Tarefa 1: Indique se cada afirmação abaixo está de acordo com o texto sobre o mercado de defensivos biológicos, respondendo sim ou não e citando literalmente as palavras do texto que decidem a questão. (a) Segundo dados do IBAMA, o volume vendido desse mercado cresceu a uma CAGR de 53% entre 2015 e 2022. (b) O texto prevê que o segmento de biológicos deixará de crescer em 2024. (c) As quebras de safra mencionadas ocorreram na principal região produtora de milho.

Texto de origem:
—————

Publicado em: 24/07/2024 às 08:30hs
O mercado de defensivos biológicos é o que mais vem se destacando dentre os insumos agrícolas há algum tempo. Cada vez mais, vemos novos produtos sendo lançados, novas empresas entrando no mercado ou até mesmo sendo consolidadas. O ambiente positivo criado no entorno deste mercado tem contribuído de forma relevante para este crescimento. Ao longo dos últimos anos, também pudemos observar os produtores brasileiros obtendo margens bem elevadas, fruto dos bons níveis de preços observados nas principais commodities. Contudo, nos últimos meses, as cotações vêm caindo e, desta forma, colocando pressão nas margens dos produtores, que se encontram mais comprimidas do que durante o período 2020-2023. Nesse contexto, devemos observar ao longo de 2024 algumas dúvidas com relação ao crescimento do mercado de biológicos. Ainda assim, devemos observar crescimento neste segmento, ainda que a uma taxa menor do que nos últimos anos, mostrando, desta forma, que o produtor brasileiro segue comprometido com a adoção de defensivos biológicos por compreender sua importância e consequentes benefícios para suas lavouras.
O mercado de defensivos biológicos vem crescendo a taxas bastante robustas nos últimos anos. De acordo com dados do IBAMA, esse mercado teve um crescimento no volume vendido com uma taxa composta anual (Compound Annual Growth Rate – CAGR) de 53% entre 2015 e 2022. É justo dizer que a base inicial da série é muito baixa, mas mesmo assim é um crescimento bastante expressivo. Do lado das empresas, o negócio tem se mostrado altamente rentável, o que vem atraindo muita atenção de diversos interessados em entrar ou expandir suas atividades neste setor.
Contudo, o momento atual das principais commodities (que são as principais culturas nas quais os biológicos tem sido amplamente utilizados) é bastante delicado no Brasil. As quebras de safra observadas na principal região produtora de soja, aliada ao baixo preço das commodities no mercado, têm feito com que as margens operacionais dos produtores sejam comprimidas para a safra atual, com perspectiva de assim permanecer para a próxima safra. Neste cenário, 2024 surge como um grande desafio para o mercado de defensivos: será possível manter o alto nível de crescimento com esse grande obstáculo?

—————

Dados da tarefa:
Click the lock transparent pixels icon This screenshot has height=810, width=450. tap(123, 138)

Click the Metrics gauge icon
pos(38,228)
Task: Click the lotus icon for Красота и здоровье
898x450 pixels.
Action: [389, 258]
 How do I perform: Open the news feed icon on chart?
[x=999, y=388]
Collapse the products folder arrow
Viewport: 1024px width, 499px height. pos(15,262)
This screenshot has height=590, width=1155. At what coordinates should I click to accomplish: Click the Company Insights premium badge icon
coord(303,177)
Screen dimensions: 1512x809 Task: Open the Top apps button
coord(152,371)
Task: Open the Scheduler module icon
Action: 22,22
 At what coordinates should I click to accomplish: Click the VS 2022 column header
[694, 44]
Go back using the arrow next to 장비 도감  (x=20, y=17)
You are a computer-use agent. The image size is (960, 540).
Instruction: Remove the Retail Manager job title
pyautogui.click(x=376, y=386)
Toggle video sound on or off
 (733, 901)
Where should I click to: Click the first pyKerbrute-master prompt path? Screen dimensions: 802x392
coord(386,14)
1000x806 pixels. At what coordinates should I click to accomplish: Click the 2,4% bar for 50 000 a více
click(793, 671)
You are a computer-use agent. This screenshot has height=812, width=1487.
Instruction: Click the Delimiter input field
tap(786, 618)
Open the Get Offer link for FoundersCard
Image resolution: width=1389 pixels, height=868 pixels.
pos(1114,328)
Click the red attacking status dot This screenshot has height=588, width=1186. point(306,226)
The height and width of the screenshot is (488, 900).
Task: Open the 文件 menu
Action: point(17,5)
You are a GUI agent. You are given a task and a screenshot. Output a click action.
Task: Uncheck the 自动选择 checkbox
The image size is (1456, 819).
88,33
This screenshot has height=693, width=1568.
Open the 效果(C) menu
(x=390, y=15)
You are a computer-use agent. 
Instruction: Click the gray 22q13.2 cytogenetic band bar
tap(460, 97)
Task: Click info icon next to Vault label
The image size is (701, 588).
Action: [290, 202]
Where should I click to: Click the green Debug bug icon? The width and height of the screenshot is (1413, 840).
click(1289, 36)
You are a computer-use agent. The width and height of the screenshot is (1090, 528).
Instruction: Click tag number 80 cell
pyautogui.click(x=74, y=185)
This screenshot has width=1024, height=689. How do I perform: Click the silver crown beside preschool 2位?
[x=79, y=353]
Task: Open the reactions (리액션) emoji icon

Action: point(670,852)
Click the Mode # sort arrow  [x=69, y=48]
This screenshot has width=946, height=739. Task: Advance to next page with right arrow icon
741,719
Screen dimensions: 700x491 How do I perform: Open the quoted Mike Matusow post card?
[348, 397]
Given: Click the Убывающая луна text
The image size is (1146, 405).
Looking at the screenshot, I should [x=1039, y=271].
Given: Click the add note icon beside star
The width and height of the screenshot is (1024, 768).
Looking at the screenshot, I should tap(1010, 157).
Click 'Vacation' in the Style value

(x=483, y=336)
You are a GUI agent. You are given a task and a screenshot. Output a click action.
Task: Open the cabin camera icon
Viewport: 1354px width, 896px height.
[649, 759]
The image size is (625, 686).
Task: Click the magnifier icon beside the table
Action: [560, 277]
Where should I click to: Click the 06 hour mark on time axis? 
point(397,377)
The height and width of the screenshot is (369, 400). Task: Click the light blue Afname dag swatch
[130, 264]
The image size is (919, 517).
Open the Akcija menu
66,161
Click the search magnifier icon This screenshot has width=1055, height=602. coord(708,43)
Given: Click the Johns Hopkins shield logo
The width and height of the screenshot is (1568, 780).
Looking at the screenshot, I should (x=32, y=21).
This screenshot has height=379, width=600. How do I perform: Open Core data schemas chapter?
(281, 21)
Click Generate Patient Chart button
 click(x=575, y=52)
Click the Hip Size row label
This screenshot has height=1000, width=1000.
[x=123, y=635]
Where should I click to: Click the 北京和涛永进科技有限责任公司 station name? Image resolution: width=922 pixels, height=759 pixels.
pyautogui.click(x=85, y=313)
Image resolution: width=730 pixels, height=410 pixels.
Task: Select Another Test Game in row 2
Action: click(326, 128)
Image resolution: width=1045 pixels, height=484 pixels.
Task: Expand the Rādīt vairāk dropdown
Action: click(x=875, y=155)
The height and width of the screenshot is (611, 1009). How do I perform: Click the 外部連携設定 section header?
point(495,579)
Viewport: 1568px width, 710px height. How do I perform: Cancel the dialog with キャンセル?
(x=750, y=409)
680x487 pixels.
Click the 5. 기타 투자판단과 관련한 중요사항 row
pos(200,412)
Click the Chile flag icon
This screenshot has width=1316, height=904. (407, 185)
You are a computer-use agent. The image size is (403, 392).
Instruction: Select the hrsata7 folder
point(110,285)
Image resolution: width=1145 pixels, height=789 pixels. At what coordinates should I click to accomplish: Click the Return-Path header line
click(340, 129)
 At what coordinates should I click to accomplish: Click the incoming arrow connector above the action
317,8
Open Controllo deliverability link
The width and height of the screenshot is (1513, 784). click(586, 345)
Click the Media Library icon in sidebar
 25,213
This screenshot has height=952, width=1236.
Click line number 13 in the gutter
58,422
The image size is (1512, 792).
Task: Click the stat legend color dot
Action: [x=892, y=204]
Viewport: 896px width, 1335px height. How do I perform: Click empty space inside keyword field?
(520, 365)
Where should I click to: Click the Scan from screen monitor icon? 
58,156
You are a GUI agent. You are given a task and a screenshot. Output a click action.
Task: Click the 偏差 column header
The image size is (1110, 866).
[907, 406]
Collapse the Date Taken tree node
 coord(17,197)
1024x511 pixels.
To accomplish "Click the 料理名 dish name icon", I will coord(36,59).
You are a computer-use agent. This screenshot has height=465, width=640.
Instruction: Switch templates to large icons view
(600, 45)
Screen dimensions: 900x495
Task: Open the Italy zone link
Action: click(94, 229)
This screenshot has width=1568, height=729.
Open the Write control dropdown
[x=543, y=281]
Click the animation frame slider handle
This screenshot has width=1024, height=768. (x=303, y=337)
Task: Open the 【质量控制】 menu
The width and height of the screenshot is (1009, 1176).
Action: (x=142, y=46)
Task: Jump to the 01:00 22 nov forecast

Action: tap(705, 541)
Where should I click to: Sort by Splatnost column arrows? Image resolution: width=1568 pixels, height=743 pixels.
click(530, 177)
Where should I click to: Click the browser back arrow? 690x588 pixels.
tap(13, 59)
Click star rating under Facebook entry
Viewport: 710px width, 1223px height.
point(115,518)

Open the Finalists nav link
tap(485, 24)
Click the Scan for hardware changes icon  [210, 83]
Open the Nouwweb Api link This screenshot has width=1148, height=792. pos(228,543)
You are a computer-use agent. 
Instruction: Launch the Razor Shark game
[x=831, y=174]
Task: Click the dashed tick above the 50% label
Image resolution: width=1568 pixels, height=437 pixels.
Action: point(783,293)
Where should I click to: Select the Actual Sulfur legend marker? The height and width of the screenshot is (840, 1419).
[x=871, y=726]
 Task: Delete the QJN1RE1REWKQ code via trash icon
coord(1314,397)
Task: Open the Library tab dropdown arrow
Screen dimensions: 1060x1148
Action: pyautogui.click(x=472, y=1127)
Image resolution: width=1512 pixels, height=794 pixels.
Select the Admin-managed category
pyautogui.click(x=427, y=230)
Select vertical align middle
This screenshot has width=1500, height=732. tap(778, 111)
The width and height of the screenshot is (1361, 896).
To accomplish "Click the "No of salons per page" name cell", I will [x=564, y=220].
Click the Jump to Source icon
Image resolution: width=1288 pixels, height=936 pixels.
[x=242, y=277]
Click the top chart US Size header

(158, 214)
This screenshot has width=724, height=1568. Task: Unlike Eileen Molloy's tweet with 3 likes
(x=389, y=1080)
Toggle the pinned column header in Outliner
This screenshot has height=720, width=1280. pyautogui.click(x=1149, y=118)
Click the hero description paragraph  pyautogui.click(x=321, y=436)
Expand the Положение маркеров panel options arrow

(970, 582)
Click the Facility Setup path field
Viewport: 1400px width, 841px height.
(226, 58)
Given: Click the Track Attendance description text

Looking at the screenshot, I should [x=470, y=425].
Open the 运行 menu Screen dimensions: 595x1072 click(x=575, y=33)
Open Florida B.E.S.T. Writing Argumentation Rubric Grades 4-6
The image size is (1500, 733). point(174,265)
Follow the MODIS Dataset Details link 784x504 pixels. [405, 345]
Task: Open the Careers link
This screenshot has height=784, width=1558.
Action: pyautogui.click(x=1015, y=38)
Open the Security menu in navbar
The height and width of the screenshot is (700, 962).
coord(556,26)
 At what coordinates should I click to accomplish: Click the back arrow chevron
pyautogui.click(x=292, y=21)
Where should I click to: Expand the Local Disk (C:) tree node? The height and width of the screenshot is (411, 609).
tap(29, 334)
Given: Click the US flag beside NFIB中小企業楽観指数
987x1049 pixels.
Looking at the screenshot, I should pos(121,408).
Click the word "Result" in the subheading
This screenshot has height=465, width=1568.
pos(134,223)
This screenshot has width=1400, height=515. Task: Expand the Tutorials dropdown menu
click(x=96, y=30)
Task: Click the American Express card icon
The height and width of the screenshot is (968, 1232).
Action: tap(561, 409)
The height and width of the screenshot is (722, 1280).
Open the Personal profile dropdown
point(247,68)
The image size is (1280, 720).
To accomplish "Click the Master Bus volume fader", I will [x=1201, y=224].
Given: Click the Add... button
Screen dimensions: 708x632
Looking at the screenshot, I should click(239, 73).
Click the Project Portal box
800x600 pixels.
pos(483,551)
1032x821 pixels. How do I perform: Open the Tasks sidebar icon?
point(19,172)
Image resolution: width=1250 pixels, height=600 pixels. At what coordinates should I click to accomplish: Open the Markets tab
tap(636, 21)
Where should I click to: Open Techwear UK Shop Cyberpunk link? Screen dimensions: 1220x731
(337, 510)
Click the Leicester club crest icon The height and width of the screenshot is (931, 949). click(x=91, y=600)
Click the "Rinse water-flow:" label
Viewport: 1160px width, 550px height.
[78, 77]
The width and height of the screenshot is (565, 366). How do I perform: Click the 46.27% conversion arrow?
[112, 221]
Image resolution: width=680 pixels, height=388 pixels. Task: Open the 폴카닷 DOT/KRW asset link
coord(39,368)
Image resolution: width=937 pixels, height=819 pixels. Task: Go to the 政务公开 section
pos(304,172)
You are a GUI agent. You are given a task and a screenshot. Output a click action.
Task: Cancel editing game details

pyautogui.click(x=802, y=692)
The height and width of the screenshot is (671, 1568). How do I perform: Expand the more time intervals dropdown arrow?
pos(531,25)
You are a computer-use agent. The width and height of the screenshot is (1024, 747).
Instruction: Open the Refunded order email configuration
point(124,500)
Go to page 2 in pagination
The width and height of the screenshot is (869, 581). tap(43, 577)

—————

Tarefa 2: Atualize as linhas da listagem desde a que contém "is (1024, 747)." até o fim da listagem, ambas inclusive, substituindo "Refunded" por "Cancelled". Reproduza somente essas linhas, sem nenhuma outra alteração.

Solução da tarefa 1:
(a) Sim: "esse mercado teve um crescimento no volume vendido com uma taxa composta anual (Compound Annual Growth Rate – CAGR) de 53% entre 2015 e 2022"
(b) Não: "Ainda assim, devemos observar crescimento neste segmento, ainda que a uma taxa menor do que nos últimos anos"
(c) Não: "As quebras de safra observadas na principal região produtora de soja"

Solução da tarefa 2:
You are a computer-use agent. The width and height of the screenshot is (1024, 747).
Instruction: Open the Cancelled order email configuration
point(124,500)
Go to page 2 in pagination
The width and height of the screenshot is (869, 581). tap(43, 577)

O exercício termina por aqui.